The Torah portion of Korach ends with an extensive discussion of the various tithes (agricultural taxes) that the Torah requires. The basic idea is that the Land of Israel and its agricultural products are considered holy, therefore there are special laws that apply to them. The most well known is the obligation in Biblical and Temple times to separate a percentage of the crop and give it to the Cohanim (Priests of the Holy Temple), the Levites and the poor. Some of the produce was separated from the crop and was supposed to be brought to Jerusalem, where it was eaten by the owners and by whomever they wanted to share it with. The distribution of the tithing worked according to a precise schedule that ran in seven-year cycles.

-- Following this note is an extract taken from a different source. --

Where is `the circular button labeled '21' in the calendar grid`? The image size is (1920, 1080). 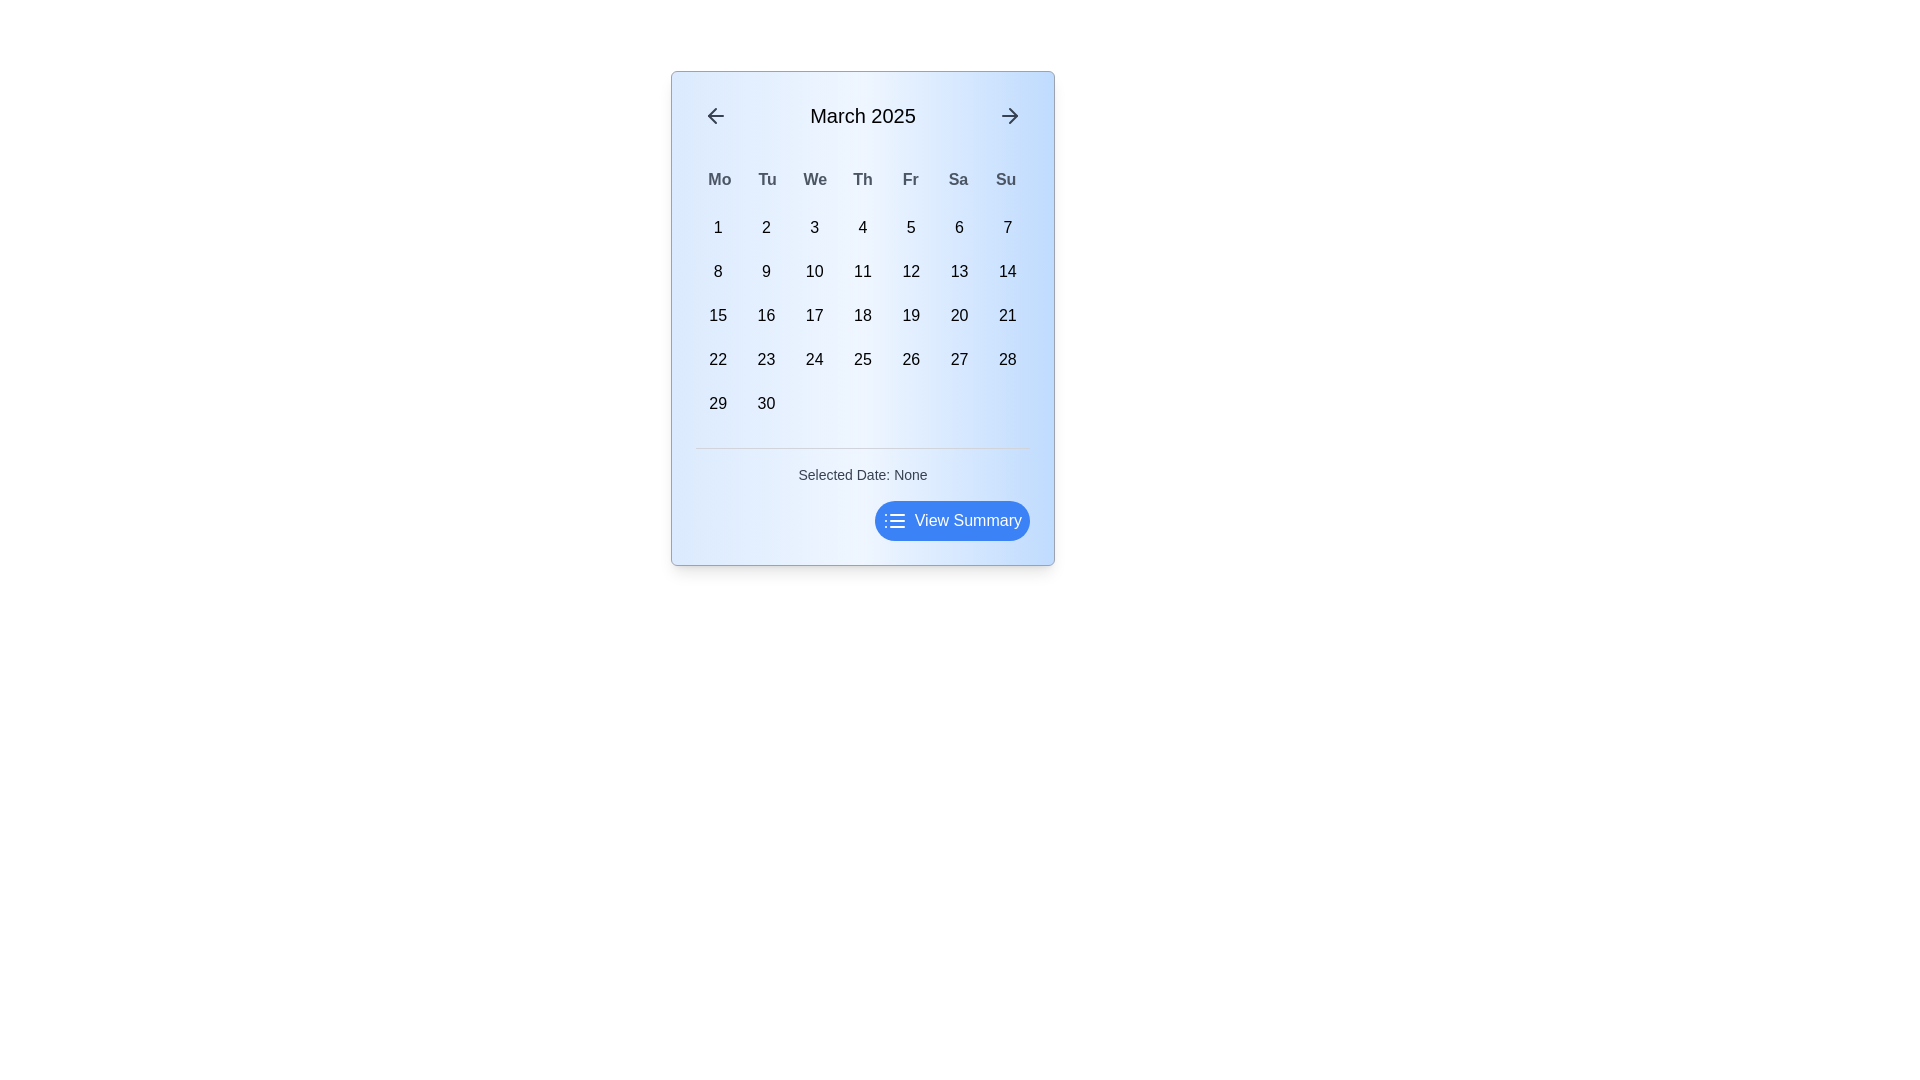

The most obvious lesson of the tithes is that the world and everything in it belongs to God and by obligating the farmer to either give away part of the crop or to eat it in a specific city, the idea that God, not the human being, is the ultimate landowner, was well learned. The other, more pragmatic purpose of the tithes was to support those who did not have land of their own, and who worked for the communal good. The Levites and the Cohanim were dedicated to working in the Temple in Jerusalem and to teaching Torah, and therefore they did not inherit land like the rest of the nation. Because of this, the Torah granted them the income from these taxes as their means of livelihood.

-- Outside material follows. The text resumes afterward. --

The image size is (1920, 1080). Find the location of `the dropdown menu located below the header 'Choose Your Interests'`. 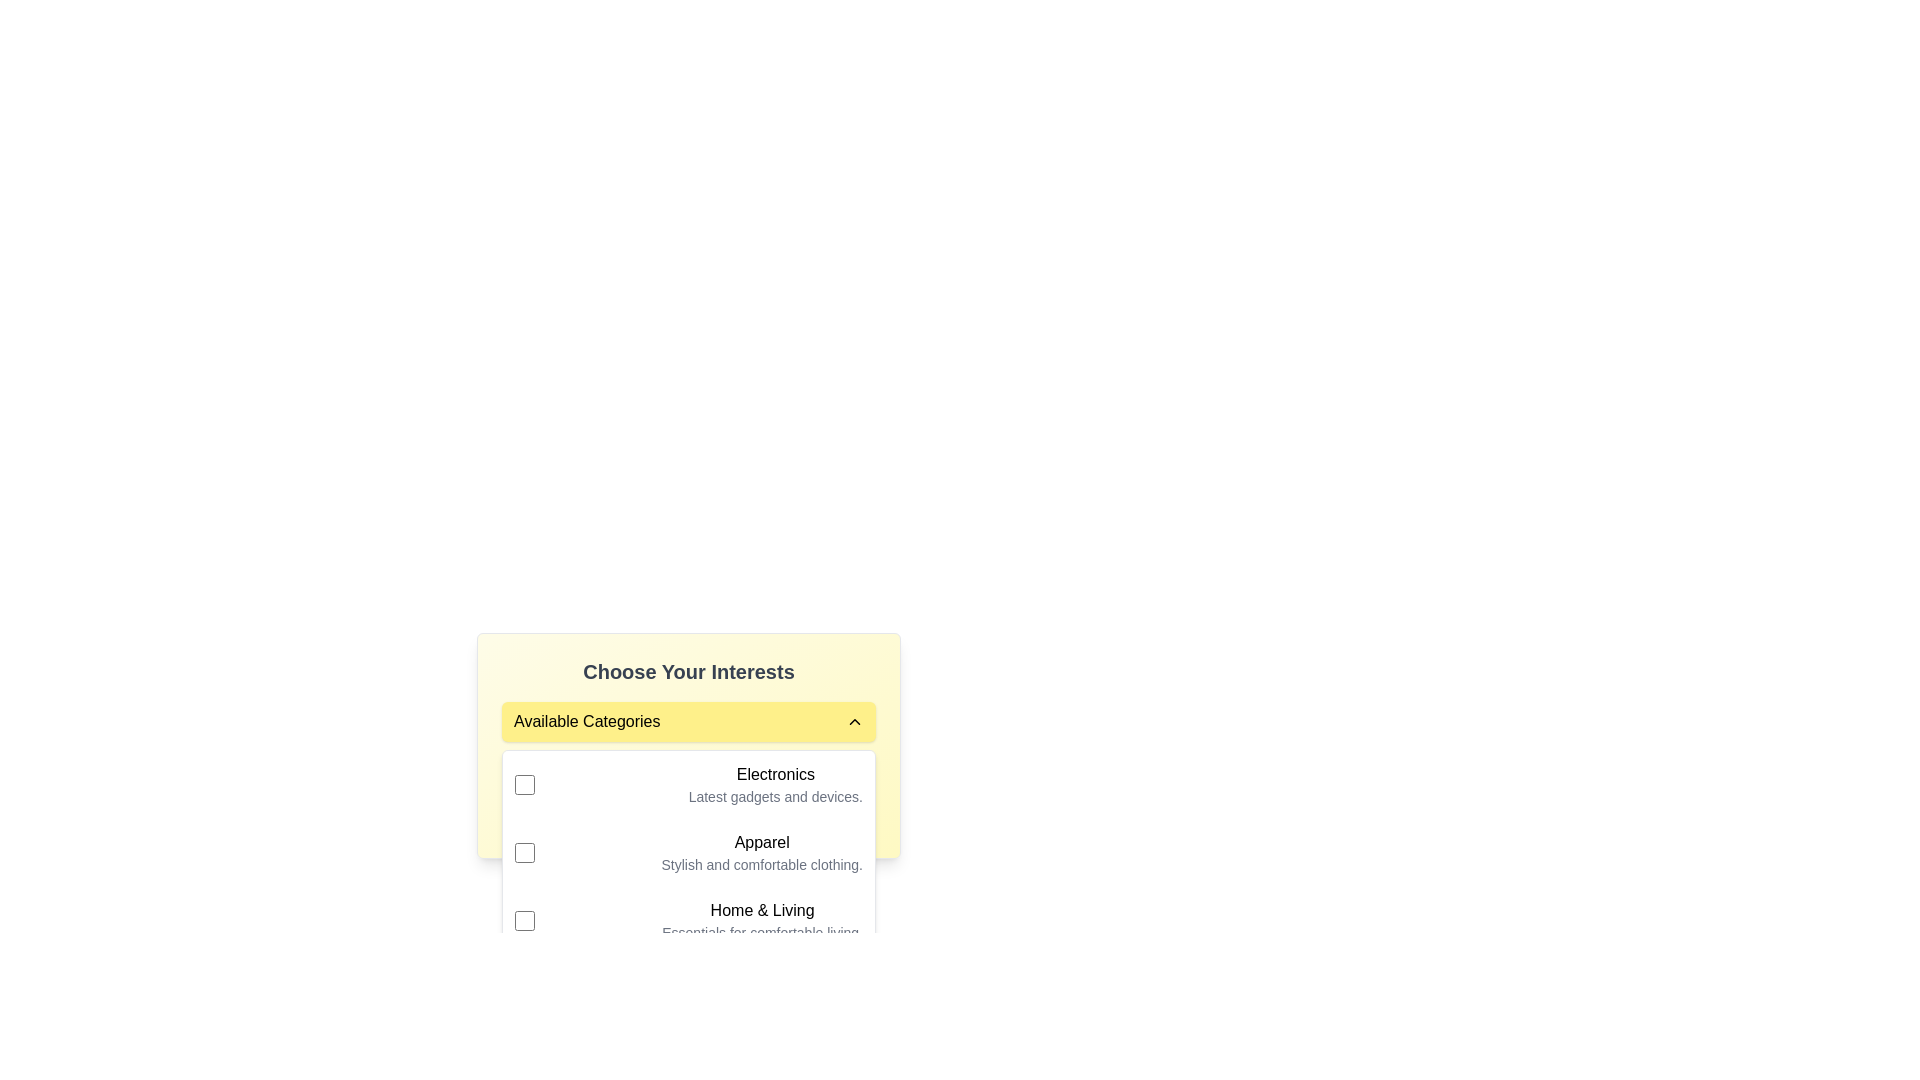

the dropdown menu located below the header 'Choose Your Interests' is located at coordinates (689, 745).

Another purpose of these agricultural laws is to inculcate in the Jewish people the positive character traits of compassion, justice and humility.
Today, since most Jews do not live in Israel and the Cohanim are not in a state of ritual purity (a prerequisite to eating tithed food), tithes are not given, nor are they eaten in Jerusalem. There is still an obligation, however, to separate the tithes from agricultural produce of the Land of Israel and dispose of them in a respectful fashion. The law requires that one separate a little more than 1% of any produce grown in Israel, and recite a declaration before the fruit or vegetables may be eaten. Even today, and even outside of Israel, one of the agricultural tithes is still fulfilled, albeit symbolically. When one makes dough, a small amount is taken off and burnt. In the times of the Temple, when the Cohanim were in a state of ritual purity, this separation, known as Challah, was given to them.
The Biblical laws of tithes only apply to agricultural produce. Jewish practice has extended the idea, however, to tithing one’s income as well. It has become the universal custom, (according to some authorities, it’s the law) that we give at least 10% of our income to charity. This practice is known as ma’aser kesafim, tithes of money. In setting aside a part of our incomes for charity in this way, we are acknowledging that our money was not earned through our efforts alone, but is a gift from God. As He has chosen to reward us with financial gain, it is our duty to share it with others.